• [Records supplied]:
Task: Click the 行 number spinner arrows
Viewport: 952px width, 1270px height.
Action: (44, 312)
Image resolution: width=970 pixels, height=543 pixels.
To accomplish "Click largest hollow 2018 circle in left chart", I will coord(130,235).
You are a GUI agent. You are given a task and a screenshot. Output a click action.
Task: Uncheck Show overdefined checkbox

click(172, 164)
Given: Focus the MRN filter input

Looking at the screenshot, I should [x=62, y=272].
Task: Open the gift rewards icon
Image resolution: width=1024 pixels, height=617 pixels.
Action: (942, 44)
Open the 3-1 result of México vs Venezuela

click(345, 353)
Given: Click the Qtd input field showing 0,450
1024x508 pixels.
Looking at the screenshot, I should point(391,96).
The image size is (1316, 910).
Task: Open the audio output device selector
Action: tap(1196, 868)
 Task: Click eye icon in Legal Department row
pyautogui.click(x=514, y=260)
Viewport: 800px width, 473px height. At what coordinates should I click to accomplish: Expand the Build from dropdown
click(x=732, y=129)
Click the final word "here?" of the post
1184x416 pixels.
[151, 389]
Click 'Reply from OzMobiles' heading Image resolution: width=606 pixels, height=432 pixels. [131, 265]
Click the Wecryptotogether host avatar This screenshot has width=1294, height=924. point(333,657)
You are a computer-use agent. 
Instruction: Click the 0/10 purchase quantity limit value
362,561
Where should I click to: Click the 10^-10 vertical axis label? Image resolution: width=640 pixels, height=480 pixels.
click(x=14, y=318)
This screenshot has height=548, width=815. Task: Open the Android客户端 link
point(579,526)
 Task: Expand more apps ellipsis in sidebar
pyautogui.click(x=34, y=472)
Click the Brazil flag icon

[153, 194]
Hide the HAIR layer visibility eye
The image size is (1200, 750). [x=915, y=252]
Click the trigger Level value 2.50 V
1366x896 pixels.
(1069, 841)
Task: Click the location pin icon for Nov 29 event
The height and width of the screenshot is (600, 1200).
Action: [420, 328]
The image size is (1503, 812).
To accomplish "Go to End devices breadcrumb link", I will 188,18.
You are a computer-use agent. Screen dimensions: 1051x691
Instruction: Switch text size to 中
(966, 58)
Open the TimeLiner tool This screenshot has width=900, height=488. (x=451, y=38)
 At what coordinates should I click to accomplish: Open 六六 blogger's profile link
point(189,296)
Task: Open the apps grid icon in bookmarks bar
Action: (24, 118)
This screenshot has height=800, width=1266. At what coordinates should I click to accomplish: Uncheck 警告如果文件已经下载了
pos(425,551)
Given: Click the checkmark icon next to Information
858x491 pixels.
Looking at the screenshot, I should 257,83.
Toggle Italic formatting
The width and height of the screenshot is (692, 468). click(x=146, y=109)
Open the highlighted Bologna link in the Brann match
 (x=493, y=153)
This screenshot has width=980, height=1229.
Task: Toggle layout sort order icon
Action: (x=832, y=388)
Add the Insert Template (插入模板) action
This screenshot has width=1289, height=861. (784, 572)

• [What you will do]: An exact copy of every entry above is the expected answer.

• [Reply]:
Task: Click the 行 number spinner arrows
Viewport: 952px width, 1270px height.
Action: (44, 312)
Image resolution: width=970 pixels, height=543 pixels.
To accomplish "Click largest hollow 2018 circle in left chart", I will coord(130,235).
You are a GUI agent. You are given a task and a screenshot. Output a click action.
Task: Uncheck Show overdefined checkbox

click(172, 164)
Given: Focus the MRN filter input

Looking at the screenshot, I should [x=62, y=272].
Task: Open the gift rewards icon
Image resolution: width=1024 pixels, height=617 pixels.
Action: (942, 44)
Open the 3-1 result of México vs Venezuela

click(345, 353)
Given: Click the Qtd input field showing 0,450
1024x508 pixels.
Looking at the screenshot, I should point(391,96).
The image size is (1316, 910).
Task: Open the audio output device selector
Action: tap(1196, 868)
 Task: Click eye icon in Legal Department row
pyautogui.click(x=514, y=260)
Viewport: 800px width, 473px height. At what coordinates should I click to accomplish: Expand the Build from dropdown
click(x=732, y=129)
Click the final word "here?" of the post
1184x416 pixels.
[151, 389]
Click 'Reply from OzMobiles' heading Image resolution: width=606 pixels, height=432 pixels. [131, 265]
Click the Wecryptotogether host avatar This screenshot has width=1294, height=924. point(333,657)
You are a computer-use agent. 
Instruction: Click the 0/10 purchase quantity limit value
362,561
Where should I click to: Click the 10^-10 vertical axis label? Image resolution: width=640 pixels, height=480 pixels.
click(x=14, y=318)
This screenshot has height=548, width=815. Task: Open the Android客户端 link
point(579,526)
 Task: Expand more apps ellipsis in sidebar
pyautogui.click(x=34, y=472)
Click the Brazil flag icon

[153, 194]
Hide the HAIR layer visibility eye
The image size is (1200, 750). [x=915, y=252]
Click the trigger Level value 2.50 V
1366x896 pixels.
(1069, 841)
Task: Click the location pin icon for Nov 29 event
The height and width of the screenshot is (600, 1200).
Action: [420, 328]
The image size is (1503, 812).
To accomplish "Go to End devices breadcrumb link", I will 188,18.
You are a computer-use agent. Screen dimensions: 1051x691
Instruction: Switch text size to 中
(966, 58)
Open the TimeLiner tool This screenshot has width=900, height=488. (x=451, y=38)
 At what coordinates should I click to accomplish: Open 六六 blogger's profile link
point(189,296)
Task: Open the apps grid icon in bookmarks bar
Action: (24, 118)
This screenshot has height=800, width=1266. At what coordinates should I click to accomplish: Uncheck 警告如果文件已经下载了
pos(425,551)
Given: Click the checkmark icon next to Information
858x491 pixels.
Looking at the screenshot, I should 257,83.
Toggle Italic formatting
The width and height of the screenshot is (692, 468). click(x=146, y=109)
Open the highlighted Bologna link in the Brann match
 (x=493, y=153)
This screenshot has width=980, height=1229.
Task: Toggle layout sort order icon
Action: (x=832, y=388)
Add the Insert Template (插入模板) action
This screenshot has width=1289, height=861. (784, 572)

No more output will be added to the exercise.